• _WORK TASK_: From the opening line of the records through the line bearing "The width and height of the screenshot is (197, 173).", set down every line exactly.

• _MATERIAL SUPPLIED_:
*****
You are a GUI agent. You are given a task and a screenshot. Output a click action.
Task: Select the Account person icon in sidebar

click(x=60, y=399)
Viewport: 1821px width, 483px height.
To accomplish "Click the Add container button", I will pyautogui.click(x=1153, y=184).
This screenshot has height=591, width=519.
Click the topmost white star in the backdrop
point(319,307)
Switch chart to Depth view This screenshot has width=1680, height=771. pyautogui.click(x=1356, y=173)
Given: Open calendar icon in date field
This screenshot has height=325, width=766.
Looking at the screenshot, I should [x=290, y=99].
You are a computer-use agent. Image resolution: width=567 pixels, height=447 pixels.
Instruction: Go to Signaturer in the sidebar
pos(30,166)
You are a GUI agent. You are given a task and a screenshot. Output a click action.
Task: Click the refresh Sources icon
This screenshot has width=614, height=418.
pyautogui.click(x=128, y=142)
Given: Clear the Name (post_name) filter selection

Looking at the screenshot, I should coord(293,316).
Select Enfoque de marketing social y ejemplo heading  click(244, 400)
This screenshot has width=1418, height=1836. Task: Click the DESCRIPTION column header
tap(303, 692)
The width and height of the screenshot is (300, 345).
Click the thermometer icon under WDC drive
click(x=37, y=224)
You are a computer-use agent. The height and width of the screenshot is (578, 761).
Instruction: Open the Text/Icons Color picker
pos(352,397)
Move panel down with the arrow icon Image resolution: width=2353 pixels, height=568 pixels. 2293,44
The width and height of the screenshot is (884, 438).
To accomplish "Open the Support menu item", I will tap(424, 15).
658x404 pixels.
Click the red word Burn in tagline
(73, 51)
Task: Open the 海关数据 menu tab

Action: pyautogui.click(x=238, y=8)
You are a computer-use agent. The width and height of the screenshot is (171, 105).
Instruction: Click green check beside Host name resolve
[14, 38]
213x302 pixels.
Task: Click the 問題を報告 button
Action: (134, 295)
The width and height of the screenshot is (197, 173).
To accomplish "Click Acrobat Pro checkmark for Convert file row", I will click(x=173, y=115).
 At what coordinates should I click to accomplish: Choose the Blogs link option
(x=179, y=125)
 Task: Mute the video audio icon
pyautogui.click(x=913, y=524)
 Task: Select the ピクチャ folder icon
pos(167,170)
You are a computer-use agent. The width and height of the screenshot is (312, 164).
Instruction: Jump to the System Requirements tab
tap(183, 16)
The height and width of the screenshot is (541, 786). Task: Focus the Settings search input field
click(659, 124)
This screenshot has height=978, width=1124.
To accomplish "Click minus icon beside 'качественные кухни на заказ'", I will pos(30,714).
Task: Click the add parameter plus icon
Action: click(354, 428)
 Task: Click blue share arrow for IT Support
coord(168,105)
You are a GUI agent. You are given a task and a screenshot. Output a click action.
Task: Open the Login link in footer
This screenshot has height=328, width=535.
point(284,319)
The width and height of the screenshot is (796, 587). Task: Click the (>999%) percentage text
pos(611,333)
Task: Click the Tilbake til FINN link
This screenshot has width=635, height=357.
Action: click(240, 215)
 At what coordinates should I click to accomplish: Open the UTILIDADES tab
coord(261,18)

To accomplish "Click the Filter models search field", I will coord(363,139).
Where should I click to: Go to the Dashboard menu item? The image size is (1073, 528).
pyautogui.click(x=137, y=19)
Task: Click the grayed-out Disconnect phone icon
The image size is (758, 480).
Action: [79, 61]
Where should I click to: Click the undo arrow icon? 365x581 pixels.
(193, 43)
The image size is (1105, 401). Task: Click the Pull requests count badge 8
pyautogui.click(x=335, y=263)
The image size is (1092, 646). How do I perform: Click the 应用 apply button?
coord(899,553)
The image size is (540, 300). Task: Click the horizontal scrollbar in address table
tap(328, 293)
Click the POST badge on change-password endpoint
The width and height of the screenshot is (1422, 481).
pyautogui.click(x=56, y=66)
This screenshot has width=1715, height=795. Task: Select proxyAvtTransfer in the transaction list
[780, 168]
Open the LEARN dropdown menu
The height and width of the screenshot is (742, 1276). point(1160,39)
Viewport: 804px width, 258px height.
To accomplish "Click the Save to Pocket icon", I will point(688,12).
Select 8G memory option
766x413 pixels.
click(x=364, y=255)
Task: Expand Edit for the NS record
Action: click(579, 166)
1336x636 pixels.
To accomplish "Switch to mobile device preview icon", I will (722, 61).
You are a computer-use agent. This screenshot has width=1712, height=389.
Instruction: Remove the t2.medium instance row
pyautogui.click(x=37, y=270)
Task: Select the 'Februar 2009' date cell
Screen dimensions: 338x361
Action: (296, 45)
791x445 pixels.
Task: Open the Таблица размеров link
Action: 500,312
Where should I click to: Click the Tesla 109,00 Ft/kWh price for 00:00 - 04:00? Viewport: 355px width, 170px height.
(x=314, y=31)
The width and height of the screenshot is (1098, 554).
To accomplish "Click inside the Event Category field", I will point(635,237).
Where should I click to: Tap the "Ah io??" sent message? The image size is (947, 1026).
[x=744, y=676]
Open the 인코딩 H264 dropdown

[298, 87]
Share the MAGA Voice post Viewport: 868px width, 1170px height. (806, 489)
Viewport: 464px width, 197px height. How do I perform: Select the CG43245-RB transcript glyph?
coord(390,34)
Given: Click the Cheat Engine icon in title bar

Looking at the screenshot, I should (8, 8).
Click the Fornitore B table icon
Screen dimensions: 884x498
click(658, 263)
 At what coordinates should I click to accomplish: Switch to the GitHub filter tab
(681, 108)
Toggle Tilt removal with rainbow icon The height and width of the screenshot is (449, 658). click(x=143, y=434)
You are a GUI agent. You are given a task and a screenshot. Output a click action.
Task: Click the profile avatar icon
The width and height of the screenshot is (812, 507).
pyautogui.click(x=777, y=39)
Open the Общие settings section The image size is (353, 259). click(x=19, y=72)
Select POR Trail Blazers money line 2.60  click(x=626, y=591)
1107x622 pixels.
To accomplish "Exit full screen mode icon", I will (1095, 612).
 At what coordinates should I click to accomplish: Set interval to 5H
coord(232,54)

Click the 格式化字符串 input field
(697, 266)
*****
• _RESPONSE TO THE EXERCISE_:
You are a GUI agent. You are given a task and a screenshot. Output a click action.
Task: Select the Account person icon in sidebar

click(x=60, y=399)
Viewport: 1821px width, 483px height.
To accomplish "Click the Add container button", I will pyautogui.click(x=1153, y=184).
This screenshot has height=591, width=519.
Click the topmost white star in the backdrop
point(319,307)
Switch chart to Depth view This screenshot has width=1680, height=771. pyautogui.click(x=1356, y=173)
Given: Open calendar icon in date field
This screenshot has height=325, width=766.
Looking at the screenshot, I should [x=290, y=99].
You are a computer-use agent. Image resolution: width=567 pixels, height=447 pixels.
Instruction: Go to Signaturer in the sidebar
pos(30,166)
You are a GUI agent. You are given a task and a screenshot. Output a click action.
Task: Click the refresh Sources icon
This screenshot has width=614, height=418.
pyautogui.click(x=128, y=142)
Given: Clear the Name (post_name) filter selection

Looking at the screenshot, I should coord(293,316).
Select Enfoque de marketing social y ejemplo heading  click(244, 400)
This screenshot has width=1418, height=1836. Task: Click the DESCRIPTION column header
tap(303, 692)
The width and height of the screenshot is (300, 345).
Click the thermometer icon under WDC drive
click(x=37, y=224)
You are a computer-use agent. The height and width of the screenshot is (578, 761).
Instruction: Open the Text/Icons Color picker
pos(352,397)
Move panel down with the arrow icon Image resolution: width=2353 pixels, height=568 pixels. 2293,44
The width and height of the screenshot is (884, 438).
To accomplish "Open the Support menu item", I will tap(424, 15).
658x404 pixels.
Click the red word Burn in tagline
(73, 51)
Task: Open the 海关数据 menu tab

Action: pyautogui.click(x=238, y=8)
You are a computer-use agent. The width and height of the screenshot is (171, 105).
Instruction: Click green check beside Host name resolve
[14, 38]
213x302 pixels.
Task: Click the 問題を報告 button
Action: (134, 295)
The width and height of the screenshot is (197, 173).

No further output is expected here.